HiSTORIC: Troponin I-based risk stratification safely identifies low-risk patients
PARIS — An early rule-out pathway using high-sensitivity cardiac troponin I was able to safely and effectively identify MI in patients with suspected ACS, according to data from the HiSTORIC trial presented at the European Society of Cardiology Congress.
“Adoption of this approach will have major benefits for both patients and health care providers,” Nicholas L. Mills, MD, chair of cardiology, Butler BHF senior clinical research fellow and consultant cardiologist at The University of Edinburgh and principal investigator of the HiSTORIC trial, said during a press conference.
Researchers analyzed data from 32,837 patients (mean age, 61 years; 53% men) who presented to EDs in Scotland with suspected ACS between June 10, 2013 and March 3, 2016. The performance of high-sensitivity cardiac troponin I (Architect Stat, Abbott) was evaluated in patients without myocardial injury at presentation.

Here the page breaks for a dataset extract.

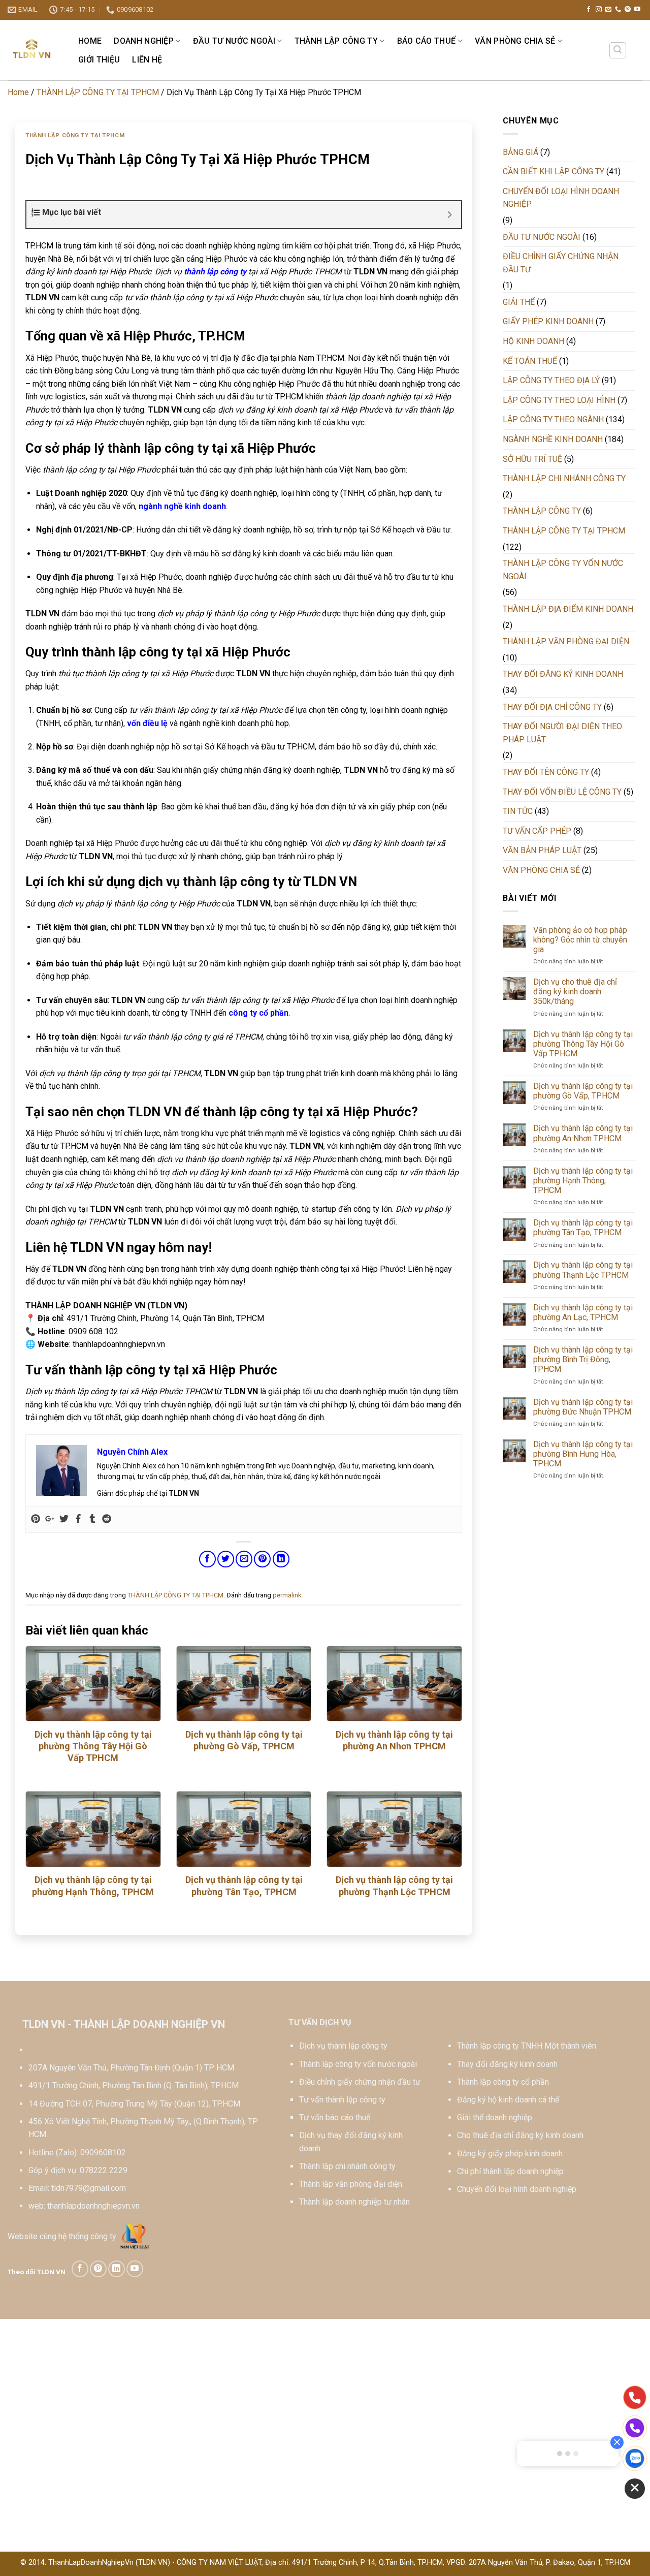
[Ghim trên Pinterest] (262, 1559)
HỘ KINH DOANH (533, 341)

In the standard care arm, cardiac troponin tests were performed at presentation and at 6 hours or 12 hours after symptom onset.
“The early rule-out pathway incorporates a single high-sensitivity cardiac troponin concentration at presentation,” Mills said during the press conference. “Unlike the guideline approach, we use a separate threshold to risk stratify and to diagnose patients.”
Patients were considered low risk if they had a high-sensitivity cardiac troponin I level less than 5 ng/L, intermediate risk if they had 5 ng/L to the 99th centile and high-risk if they had levels greater than the sex-specific 99th centile.
The primary safety outcome was type 1 or type 4b MI at index presentation, or subsequent type 1 or type 4b MI or cardiac death within 30 days of the initial presentation. The secondary safety outcome was defined as cardiac death or subsequent type 1 or 4b MI at 12 months.
The use of the early rule-out pathway reduced the length of stay by 3.3 hours compared with the standard care pathway. This also increased ED discharge by 57%.
“Overall, three-quarters of the patients were triaged to outpatient assessment within the implementation phase of the trial,” Mills said during the press conference.
Researchers were unable to conclude noninferiority at a margin of 0.5% at 30 days (adjusted risk difference, 0.02% to 0.7%) with regards to the primary safety endpoint of MI or cardiac death. However, there was no evidence of adverse cardiac events at 1 year (adjusted OR = 1.02; 95% CI, 0.74-1.4).
“We were able to conclude that discharging more patients from hospital was not associated with adverse outcomes,” Mills said during the press conference.
This study has the potential to help shift the clinician’s focus on who should receive immediate care.
“This helps clinicians to focus on the highest-risk patients,” Mills said during the Q&A portion of the press conference. “There are a lot of practical reasons why this is the way we treat our patients with acute chest pain. It is the most common presentation to hospital worldwide, with 20 million presentations in the U.S. alone every year. If we can make an evaluation that is safe with a single test on presentation to hospital, avoiding hospital admission and all the downstream investigation..., then the cost savings of this single test when used effectively could be absolutely enormous.” – by Darlene Dobkowski
Mills NL, et al. Hot Line 2. Presented at: European Society of Cardiology Congress; Aug. 31-Sept. 4, 2019; Paris.
Disclosures: The trial was funded by the British Heart Foundation. Mills reports he has research contracts with Abbott Diagnostics and Siemens Healthineers.
Editor's Note: This article was modified on Sept. 2, 2019 to reflect an update to the data.